Sci Rep. 2025 Jul 1;15(1):22340. doi: 10.1038/s41598-025-08651-6.
Active vibration control in flexible structures remains a critical challenge in engineering applications. This study proposes an optimization framework for piezoelectric sensor and actuator configurations in cantilever beams using a genetic algorithm. An objective function based on controllability and observability criteria was formulated, integrating modal strain and natural frequency analyses. A small-habitat genetic algorithm was employed to determine optimal sensor/actuator positions, validated through frequency- and time-domain simulations. Comparative experiments with three alternative control methods demonstrated improved vibration suppression, achieving amplitude rejection rates as low as 1.2% under random and sinusoidal excitations. The method was further extended to a vehicle suspension model, where the proposed system achieved near-zero suspension dynamic travel under step inputs, outperforming the other three control methods in terms of vibration suppression effectiveness. Results highlight the framework's adaptability for enhancing structural resilience in aerospace, automotive, and robotic systems, providing a systematic approach for optimizing smart material configurations in vibration-sensitive applications.

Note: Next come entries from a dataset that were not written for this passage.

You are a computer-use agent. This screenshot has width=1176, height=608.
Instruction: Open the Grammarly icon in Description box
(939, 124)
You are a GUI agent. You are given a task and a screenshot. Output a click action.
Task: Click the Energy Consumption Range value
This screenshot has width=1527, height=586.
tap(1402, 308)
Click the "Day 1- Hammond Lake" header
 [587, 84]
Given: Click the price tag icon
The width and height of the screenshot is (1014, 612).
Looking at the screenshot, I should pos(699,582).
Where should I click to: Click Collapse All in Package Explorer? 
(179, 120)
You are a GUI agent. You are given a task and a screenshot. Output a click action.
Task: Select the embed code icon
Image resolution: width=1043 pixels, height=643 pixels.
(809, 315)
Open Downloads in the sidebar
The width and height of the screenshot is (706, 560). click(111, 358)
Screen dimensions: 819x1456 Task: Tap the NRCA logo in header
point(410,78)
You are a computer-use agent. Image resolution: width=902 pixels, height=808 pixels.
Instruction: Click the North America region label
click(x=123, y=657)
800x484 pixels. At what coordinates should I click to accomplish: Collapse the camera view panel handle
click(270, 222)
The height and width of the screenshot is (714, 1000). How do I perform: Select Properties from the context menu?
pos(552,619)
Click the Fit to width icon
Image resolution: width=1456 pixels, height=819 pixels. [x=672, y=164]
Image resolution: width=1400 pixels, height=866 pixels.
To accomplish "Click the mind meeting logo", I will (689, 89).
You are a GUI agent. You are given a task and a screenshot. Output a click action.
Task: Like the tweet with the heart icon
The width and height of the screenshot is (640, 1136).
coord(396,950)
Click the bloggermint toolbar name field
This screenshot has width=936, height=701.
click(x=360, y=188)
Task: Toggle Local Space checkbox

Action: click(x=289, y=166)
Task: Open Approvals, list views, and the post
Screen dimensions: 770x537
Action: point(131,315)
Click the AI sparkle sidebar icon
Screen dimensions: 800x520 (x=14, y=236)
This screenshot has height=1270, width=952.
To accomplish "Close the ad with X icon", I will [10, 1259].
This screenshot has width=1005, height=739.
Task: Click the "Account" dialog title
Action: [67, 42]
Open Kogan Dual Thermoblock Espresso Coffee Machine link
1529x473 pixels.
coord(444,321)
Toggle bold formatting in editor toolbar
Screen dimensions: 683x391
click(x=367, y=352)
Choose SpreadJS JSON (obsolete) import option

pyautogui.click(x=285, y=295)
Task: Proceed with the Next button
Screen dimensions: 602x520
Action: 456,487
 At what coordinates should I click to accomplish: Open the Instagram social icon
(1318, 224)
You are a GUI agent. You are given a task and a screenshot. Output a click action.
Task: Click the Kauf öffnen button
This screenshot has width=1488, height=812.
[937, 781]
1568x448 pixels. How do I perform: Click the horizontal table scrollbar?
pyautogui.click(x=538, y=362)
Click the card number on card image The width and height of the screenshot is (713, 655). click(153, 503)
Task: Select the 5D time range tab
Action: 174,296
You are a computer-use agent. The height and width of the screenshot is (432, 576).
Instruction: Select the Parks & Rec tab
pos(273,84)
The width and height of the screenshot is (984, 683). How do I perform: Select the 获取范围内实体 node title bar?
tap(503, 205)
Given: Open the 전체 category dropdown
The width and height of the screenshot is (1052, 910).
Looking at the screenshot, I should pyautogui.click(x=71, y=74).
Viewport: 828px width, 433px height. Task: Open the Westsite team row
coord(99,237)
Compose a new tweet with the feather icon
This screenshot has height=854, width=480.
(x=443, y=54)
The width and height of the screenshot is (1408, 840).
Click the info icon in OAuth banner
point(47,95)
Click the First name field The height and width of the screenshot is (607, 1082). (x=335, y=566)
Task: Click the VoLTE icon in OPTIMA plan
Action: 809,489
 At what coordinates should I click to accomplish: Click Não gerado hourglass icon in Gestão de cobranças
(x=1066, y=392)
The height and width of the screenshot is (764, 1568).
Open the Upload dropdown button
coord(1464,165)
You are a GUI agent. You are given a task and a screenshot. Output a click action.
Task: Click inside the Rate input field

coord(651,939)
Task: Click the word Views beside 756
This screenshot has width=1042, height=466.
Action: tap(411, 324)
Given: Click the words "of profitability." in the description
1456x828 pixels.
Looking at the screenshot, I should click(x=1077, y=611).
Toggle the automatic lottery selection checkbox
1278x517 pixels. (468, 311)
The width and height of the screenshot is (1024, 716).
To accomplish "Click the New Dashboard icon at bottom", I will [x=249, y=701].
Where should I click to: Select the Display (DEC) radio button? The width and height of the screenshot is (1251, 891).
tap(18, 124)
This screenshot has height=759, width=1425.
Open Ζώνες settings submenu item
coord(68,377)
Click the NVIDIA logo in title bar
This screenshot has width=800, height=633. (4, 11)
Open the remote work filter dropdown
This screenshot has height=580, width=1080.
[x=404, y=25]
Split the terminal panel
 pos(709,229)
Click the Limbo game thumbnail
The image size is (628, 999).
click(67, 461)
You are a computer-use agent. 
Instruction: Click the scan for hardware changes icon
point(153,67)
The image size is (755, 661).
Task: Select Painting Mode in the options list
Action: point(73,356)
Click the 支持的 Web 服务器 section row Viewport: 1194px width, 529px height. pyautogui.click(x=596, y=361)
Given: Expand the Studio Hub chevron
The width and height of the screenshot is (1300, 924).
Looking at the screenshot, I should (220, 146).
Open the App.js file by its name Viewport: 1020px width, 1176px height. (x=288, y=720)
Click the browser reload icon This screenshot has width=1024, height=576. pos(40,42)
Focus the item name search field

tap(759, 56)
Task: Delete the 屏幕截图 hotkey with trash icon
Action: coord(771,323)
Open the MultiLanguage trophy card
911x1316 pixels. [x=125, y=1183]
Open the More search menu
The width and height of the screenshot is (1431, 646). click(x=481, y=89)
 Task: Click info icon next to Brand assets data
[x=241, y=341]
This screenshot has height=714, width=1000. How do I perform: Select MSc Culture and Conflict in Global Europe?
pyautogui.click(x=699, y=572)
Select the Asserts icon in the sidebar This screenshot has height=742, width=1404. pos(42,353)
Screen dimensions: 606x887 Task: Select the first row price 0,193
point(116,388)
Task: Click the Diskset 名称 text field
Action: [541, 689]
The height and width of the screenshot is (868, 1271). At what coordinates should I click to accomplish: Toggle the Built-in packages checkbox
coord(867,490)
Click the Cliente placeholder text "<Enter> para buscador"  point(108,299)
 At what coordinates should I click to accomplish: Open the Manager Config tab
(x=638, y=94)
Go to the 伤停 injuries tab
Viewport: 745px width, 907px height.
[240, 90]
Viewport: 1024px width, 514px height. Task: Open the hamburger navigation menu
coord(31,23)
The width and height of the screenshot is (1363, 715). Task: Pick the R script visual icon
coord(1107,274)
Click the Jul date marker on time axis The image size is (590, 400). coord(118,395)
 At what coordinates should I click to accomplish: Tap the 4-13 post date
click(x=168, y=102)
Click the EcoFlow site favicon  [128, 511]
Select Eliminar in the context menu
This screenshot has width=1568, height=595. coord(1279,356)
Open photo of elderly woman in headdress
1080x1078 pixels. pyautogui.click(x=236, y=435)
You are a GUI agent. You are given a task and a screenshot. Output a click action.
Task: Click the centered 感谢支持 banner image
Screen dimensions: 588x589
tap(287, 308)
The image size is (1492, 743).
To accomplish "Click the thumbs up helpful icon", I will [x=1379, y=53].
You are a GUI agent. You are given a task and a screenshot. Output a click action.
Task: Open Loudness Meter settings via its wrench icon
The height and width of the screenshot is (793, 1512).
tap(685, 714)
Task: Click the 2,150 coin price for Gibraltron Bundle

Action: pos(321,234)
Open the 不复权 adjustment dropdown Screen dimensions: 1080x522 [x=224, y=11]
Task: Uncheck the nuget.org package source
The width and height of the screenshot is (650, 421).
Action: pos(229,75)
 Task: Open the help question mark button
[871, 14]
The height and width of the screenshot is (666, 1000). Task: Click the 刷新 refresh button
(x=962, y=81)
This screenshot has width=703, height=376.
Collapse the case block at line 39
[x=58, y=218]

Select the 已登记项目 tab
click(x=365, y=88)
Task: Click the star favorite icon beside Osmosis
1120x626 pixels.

柔性结构中的主动振动控制在工程应用中仍然是一个关键挑战。本研究提出了一种使用遗传算法对悬臂梁中的压电传感器和致动器配置进行优化的框架。基于可控性和可观测性标准制定了一个目标函数,该函数整合了模态应变和固有频率分析。采用小生境遗传算法来确定最佳传感器/致动器位置,并通过频域和时域模拟进行了验证。与三种替代控制方法的对比实验表明,振动抑制效果得到了改善,在随机和正弦激励下实现了低至1.2%的振幅抑制率。该方法进一步扩展到车辆悬架模型,在阶跃输入下,所提出的系统实现了近乎零的悬架动态行程,在振动抑制效果方面优于其他三种控制方法。结果突出了该框架在增强航空航天、汽车和机器人系统结构弹性方面的适应性,为在振动敏感应用中优化智能材料配置提供了一种系统方法。